Introducing Lauren Taylor Baker

As Told by Clifton Jennings
1 2 3 Next »

Once upon a time there was this kid. Her dad's in television, it's the late 80's and she's three or so, poking around on their family computer, which is totally rare back then, or trying to sell things to her relatives from behind the bar in the basement when they visited their grandparents in New York. My kind of girl. Lauren was a product of the Disney princess generation, compulsively watching the Little Mermaid and putting on shows in her Connecticut living room: recitals, plays, performances, dancing to Michael Jackson's Off the Wall album—anything for an audience really, anything to be where the people are. And she was secretly curious, which gave her a competitive edge. Yeah she played dress up and Barbie dolls but she also played video games and she always had her nose in the computer. It's funny how these things add up down the road. Truthfully, it wasn't until years later over coffee with a friend, when she first told her story—how a girl fought conventional wisdom, beat the odds stacked against her, and launched an online retail juggernaut out of her parents house—that she realized exactly how early it all began: sales, entertainment, determination…she was doing all that before elementary school.

So somewhere around that time her father, Ted, moves the family down to Atlanta where another guy named Ted's made a name for himself in television; and they settle in the suburbs and quickly adapt to this ever-expanding, southern city covered in trees. The girls go to school there; only Lauren hates school and fights her parents at absolutely every turn for the next 10 years…all the way through high school. And those years were anything but golden.

She was overweight and overlooked and generally miserable, especially in the classroom. Now don't get me wrong. She was a bright kid and excelled at projects and assignments where she could be creative. Otherwise, she just didn't try. But she always said she felt like she was supposed to do something big—like she was made for something bigger. And of course, like any other middle school girl in the 90's, she assumed that calling was to be a pop singer… Michael, Madonna, and Mariah had all made that abundantly obvious. And a business trip with Dad to the West Coast confirmed her suspicions. His company was taping a new show with a young, undiscovered talent named Ryan Seacrest, whose energy was contagious to say the least. So while she spent her days roaming the sets and tagging along at the business dinners in LA, she began to see how creative people could succeed; and for the first time, began to believe she could fit in. Later she recalled that the time she spent on that trip with her dad was the most exciting time in her early life and instrumental in helping form her belief that there was, in fact, a magical place where smart, creative people were rewarded for being smart and creative. And she decided then, that one day she would go there.

(Word and item position data)
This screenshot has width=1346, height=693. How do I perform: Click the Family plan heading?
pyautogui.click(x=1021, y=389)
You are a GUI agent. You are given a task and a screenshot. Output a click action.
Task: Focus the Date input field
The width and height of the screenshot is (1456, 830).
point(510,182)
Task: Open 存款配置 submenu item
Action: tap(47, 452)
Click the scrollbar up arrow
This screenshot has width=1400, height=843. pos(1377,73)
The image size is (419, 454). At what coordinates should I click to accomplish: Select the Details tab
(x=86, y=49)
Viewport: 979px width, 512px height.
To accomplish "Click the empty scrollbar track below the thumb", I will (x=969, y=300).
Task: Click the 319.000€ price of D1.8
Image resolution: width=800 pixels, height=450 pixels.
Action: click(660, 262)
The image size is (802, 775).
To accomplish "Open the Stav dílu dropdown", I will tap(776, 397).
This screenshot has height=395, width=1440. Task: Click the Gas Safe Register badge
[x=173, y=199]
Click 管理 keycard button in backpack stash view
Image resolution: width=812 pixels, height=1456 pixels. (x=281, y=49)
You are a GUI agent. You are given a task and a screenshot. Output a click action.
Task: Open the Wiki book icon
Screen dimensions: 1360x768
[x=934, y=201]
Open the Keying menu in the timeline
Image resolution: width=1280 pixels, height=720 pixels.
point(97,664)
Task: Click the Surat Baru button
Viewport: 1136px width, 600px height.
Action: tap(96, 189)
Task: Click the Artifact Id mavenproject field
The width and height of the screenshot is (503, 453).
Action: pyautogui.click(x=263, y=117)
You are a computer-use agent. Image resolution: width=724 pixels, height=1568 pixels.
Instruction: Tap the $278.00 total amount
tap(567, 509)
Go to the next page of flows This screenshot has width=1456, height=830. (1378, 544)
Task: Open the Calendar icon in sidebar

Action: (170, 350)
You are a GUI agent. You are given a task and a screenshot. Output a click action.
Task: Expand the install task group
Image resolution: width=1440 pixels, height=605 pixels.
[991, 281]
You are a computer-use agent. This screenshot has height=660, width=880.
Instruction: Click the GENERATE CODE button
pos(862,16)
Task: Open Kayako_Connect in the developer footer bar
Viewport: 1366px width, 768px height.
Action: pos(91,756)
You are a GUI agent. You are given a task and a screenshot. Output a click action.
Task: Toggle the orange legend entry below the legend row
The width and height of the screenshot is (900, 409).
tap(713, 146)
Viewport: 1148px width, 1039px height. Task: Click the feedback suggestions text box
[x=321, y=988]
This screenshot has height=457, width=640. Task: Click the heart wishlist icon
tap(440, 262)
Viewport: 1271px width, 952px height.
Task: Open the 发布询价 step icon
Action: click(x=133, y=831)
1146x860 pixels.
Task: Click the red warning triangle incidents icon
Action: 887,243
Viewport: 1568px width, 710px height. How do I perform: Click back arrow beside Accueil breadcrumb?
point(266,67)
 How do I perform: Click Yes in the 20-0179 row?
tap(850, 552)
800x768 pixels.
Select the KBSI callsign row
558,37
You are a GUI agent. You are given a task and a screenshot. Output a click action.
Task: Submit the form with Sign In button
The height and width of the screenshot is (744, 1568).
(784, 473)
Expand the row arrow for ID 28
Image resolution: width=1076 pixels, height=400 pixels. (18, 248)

(REQUIREMENTS)
1: Using the Lauren Taylor Baker story, decide whether each statement agrees with it: (a) Lauren's father moved the family to Atlanta; (b) Lauren liked school; (c) the business trip with her father was to the East Coast. Answer yes or no for each, quoting the words of the story that decide it.
2: Resume the Lauren Taylor Baker story, starting right after its last sentence.

(ANSWERS PROVIDED)
1:
(a) Yes: "her father, Ted, moves the family down to Atlanta"
(b) No: "only Lauren hates school"
(c) No: "a business trip with Dad to the West Coast confirmed her suspicions"

2:
Conveniently, for these vague, mesmerizing aspirations of succeeding in Hollywood—the land of palm trees and possibility—an education was rarely a pre-requisite. So, armed with that bullet-proof logic, and enticed by the lure of that golden glow just the other side of the rainbow, she resolved to do as little as possible in school to get by until she could quit indefinitely. Which is exactly what she did.

Luckily, before that happened, sometime during her Senior year, her anxious mother, knowing her lackluster resume, saw a chance to get her to do something—other than shopping at the mall or creating elaborate collages using an endless supply of magazine cutouts and shopping bags with the logos of her favorite stores—and signed her up for the yearbook staff. So here's this closet artist/pop culture addict who agrees against conventional wisdom that yearbook is a good decision for her social-standing; and get this, she absolutely eats it up. Forget basic copy and layout, within a few months, between Photoshop and premium blend coffee, she's into graphic design and building websites and all of a sudden she's found that missing medium that allows her to communicate thoroughly, and poke fun at pop-culture intelligently and with confidence. Only, in the real world, she's still insecure and basically terrified of the future—especially after realizing that it wasn't actually destiny that was calling her to follow Britney. But, on the bright side, now she had hope.

1 2 3 Next »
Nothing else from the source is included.